:: Written exercise ::
Reproduce the material below verbatim, starting at the line containing "Expand the Extensions" and ending after the line containing "click(x=410, y=26)", and output only those lines.

:: Exercise material ::

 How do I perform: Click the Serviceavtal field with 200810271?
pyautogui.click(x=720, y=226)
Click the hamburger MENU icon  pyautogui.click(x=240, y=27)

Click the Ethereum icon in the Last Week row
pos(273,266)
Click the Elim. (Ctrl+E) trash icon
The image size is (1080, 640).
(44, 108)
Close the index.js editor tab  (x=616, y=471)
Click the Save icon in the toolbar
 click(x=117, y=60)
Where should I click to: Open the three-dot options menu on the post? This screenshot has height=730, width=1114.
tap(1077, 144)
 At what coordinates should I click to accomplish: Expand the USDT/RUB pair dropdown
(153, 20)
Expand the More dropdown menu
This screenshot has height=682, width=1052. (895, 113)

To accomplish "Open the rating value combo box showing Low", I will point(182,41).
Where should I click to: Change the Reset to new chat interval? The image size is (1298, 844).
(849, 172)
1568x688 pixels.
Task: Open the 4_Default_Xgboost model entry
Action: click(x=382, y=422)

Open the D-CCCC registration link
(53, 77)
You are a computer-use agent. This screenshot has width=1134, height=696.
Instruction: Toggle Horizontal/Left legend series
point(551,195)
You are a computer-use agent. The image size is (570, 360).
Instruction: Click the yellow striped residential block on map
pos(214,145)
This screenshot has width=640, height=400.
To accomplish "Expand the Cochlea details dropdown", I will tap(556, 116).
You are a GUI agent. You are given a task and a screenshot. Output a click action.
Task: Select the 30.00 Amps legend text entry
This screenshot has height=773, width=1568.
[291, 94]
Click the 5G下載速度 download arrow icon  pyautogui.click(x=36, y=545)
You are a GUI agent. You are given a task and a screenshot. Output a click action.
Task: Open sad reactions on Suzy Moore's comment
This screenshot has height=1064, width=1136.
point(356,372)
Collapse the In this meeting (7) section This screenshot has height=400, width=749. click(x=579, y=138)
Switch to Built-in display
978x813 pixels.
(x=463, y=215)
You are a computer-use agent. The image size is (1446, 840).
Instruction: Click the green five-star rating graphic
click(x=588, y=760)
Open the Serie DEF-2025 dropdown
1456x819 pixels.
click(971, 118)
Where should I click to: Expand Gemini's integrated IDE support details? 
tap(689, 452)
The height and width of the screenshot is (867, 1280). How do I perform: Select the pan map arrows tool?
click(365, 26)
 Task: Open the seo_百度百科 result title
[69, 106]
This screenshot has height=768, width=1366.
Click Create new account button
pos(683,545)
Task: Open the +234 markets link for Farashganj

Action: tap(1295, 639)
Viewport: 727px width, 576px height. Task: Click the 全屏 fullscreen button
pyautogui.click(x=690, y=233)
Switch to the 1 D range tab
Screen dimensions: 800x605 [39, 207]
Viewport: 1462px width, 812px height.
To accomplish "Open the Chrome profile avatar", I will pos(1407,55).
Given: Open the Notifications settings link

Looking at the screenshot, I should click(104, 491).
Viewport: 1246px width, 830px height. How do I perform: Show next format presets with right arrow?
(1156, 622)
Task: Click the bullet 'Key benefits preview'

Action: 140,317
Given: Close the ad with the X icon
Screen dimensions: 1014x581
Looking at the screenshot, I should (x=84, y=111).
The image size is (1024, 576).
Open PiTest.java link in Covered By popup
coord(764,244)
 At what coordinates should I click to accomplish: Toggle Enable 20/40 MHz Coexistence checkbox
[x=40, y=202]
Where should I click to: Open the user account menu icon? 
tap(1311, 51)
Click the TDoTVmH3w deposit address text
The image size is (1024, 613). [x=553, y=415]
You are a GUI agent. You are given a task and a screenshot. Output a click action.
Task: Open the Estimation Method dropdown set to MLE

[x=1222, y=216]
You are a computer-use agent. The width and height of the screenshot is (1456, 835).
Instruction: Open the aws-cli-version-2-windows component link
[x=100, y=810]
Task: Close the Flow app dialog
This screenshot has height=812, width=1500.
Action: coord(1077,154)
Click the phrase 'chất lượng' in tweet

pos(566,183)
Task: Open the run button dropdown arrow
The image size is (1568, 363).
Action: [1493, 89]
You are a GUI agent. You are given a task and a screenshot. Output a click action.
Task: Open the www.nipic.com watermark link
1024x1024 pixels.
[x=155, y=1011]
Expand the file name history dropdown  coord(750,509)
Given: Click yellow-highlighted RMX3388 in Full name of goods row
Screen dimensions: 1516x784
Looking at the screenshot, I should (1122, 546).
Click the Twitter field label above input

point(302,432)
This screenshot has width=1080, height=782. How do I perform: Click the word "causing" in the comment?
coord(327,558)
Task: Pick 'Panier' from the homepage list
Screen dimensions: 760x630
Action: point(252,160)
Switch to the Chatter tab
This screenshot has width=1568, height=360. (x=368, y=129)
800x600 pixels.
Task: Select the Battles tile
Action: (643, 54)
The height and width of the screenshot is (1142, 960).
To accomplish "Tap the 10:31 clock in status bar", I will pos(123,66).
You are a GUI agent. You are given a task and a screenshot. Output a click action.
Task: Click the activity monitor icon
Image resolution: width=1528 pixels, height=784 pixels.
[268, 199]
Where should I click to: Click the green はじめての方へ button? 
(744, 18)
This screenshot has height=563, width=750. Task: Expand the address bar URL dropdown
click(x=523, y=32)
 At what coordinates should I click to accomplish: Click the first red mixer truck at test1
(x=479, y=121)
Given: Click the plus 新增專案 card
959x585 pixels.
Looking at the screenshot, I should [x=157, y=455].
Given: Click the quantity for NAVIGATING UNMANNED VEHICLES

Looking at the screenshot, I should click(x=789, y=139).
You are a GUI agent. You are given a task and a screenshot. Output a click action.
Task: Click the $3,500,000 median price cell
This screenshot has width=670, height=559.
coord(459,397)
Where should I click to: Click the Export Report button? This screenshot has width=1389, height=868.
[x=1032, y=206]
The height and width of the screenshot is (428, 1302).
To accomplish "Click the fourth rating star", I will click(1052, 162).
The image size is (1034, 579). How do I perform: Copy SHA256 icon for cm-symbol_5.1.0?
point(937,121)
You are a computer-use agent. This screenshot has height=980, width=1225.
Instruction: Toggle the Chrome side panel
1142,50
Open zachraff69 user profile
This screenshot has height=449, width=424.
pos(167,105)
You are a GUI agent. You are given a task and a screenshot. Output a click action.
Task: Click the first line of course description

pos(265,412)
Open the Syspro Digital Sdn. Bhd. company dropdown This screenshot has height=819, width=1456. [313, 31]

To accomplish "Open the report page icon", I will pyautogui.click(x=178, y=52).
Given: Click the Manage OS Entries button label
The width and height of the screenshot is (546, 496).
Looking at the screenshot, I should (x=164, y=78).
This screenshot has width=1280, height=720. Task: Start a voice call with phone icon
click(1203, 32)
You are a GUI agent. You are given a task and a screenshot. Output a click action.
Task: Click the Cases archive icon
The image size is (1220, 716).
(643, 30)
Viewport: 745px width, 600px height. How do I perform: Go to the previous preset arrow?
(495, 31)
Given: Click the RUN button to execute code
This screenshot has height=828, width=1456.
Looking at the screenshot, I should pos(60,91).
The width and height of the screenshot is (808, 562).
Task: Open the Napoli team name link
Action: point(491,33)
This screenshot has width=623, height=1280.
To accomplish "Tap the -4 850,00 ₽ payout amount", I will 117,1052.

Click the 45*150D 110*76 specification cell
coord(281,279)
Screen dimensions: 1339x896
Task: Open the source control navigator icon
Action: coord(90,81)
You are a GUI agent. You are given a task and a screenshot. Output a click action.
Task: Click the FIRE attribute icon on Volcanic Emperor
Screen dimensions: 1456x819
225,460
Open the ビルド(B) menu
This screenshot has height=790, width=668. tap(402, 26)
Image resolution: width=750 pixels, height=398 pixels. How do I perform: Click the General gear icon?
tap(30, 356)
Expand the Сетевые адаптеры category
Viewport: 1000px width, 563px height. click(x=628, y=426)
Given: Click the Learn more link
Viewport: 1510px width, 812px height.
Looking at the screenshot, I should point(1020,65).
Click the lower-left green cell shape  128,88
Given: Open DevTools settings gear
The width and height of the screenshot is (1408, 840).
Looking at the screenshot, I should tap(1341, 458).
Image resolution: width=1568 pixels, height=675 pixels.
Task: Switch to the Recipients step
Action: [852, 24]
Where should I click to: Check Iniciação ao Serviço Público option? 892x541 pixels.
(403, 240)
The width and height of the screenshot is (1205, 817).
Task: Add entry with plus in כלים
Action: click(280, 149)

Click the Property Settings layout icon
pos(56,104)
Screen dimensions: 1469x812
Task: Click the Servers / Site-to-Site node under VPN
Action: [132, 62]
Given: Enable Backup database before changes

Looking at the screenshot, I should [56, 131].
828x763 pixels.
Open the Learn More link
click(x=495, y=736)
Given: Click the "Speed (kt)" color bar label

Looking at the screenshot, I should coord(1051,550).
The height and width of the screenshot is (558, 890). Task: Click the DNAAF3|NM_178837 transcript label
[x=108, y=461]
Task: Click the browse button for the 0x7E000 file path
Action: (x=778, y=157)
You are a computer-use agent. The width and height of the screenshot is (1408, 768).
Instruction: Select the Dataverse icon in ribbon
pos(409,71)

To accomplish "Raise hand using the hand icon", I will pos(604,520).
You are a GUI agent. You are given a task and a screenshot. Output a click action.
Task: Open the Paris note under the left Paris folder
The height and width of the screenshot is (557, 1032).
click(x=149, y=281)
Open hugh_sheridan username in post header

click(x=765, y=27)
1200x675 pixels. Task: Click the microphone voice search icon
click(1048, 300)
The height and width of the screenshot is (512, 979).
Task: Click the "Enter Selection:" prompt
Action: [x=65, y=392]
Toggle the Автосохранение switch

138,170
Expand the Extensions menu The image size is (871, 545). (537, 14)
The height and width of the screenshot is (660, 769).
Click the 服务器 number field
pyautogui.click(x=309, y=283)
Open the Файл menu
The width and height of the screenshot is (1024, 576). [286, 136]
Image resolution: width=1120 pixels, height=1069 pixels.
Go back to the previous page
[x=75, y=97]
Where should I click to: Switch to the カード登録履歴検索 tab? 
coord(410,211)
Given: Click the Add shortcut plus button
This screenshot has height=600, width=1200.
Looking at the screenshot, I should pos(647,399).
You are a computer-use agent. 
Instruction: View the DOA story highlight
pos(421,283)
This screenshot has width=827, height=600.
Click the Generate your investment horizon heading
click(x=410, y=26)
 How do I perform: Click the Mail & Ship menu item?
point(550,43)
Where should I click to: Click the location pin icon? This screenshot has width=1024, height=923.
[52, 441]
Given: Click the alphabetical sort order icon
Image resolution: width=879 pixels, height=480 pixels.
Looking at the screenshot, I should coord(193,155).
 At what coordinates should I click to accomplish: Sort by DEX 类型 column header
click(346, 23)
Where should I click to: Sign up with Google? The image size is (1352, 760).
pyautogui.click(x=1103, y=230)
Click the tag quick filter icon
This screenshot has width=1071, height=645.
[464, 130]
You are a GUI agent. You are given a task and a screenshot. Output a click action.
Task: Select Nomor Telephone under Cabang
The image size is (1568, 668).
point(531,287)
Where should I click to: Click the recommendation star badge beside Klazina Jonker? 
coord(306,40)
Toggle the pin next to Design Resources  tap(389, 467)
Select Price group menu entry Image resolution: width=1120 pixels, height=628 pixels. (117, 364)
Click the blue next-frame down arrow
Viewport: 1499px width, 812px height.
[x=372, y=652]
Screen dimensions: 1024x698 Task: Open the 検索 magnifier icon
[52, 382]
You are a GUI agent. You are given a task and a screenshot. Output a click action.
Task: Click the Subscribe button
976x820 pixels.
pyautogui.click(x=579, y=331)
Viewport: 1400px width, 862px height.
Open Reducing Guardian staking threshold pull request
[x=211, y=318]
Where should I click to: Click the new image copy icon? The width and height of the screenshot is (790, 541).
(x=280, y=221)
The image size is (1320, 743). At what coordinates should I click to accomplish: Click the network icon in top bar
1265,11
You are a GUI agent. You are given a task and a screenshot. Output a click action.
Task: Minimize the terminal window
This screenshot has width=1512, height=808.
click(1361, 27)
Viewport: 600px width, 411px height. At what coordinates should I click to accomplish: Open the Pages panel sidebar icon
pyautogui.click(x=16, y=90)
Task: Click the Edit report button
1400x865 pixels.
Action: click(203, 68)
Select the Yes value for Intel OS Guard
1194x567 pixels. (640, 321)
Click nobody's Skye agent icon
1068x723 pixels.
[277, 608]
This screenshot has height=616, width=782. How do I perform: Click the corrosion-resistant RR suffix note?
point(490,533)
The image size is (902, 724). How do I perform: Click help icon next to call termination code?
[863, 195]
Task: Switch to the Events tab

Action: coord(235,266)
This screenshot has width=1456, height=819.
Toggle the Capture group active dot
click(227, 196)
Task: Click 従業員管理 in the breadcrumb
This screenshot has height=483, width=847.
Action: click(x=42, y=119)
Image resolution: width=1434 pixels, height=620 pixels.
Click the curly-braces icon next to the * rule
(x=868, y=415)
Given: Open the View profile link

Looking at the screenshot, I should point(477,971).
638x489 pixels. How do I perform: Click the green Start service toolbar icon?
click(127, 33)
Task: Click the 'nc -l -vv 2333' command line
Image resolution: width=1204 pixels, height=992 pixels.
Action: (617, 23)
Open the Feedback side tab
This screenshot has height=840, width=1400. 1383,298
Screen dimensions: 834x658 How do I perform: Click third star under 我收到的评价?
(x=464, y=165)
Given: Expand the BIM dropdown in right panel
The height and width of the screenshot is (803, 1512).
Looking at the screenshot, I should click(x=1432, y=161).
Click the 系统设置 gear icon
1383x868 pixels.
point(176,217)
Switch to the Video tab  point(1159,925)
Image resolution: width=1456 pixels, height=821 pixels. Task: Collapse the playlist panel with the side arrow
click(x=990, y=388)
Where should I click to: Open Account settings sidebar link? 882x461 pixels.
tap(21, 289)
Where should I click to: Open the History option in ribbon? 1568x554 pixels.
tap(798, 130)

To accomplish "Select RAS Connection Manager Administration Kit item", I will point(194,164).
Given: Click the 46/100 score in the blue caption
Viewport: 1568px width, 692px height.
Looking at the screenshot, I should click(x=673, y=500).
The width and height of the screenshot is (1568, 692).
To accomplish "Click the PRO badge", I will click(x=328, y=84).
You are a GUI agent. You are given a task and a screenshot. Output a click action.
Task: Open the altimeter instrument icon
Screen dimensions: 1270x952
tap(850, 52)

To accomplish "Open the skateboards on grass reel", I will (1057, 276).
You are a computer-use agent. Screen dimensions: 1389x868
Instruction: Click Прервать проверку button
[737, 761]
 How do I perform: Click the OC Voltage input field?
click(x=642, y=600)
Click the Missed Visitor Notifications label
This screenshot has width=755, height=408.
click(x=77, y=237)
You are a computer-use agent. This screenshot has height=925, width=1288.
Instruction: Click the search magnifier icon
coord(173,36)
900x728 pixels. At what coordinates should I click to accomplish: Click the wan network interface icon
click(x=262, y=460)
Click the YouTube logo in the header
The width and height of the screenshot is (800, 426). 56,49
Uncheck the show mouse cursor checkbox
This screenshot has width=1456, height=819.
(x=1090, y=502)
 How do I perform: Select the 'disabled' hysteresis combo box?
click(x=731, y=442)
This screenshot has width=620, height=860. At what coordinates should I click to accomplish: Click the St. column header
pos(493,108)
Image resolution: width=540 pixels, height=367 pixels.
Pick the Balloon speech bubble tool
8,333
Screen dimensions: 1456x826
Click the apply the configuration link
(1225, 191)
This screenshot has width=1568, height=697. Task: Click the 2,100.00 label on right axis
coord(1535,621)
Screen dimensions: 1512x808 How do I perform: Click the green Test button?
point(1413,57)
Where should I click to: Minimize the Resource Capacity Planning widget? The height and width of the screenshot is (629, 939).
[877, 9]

:: Completed task ::
Expand the Extensions menu The image size is (871, 545). (537, 14)
The height and width of the screenshot is (660, 769).
Click the 服务器 number field
pyautogui.click(x=309, y=283)
Open the Файл menu
The width and height of the screenshot is (1024, 576). [286, 136]
Image resolution: width=1120 pixels, height=1069 pixels.
Go back to the previous page
[x=75, y=97]
Where should I click to: Switch to the カード登録履歴検索 tab? 
coord(410,211)
Given: Click the Add shortcut plus button
This screenshot has height=600, width=1200.
Looking at the screenshot, I should pos(647,399).
You are a computer-use agent. 
Instruction: View the DOA story highlight
pos(421,283)
This screenshot has width=827, height=600.
Click the Generate your investment horizon heading
click(x=410, y=26)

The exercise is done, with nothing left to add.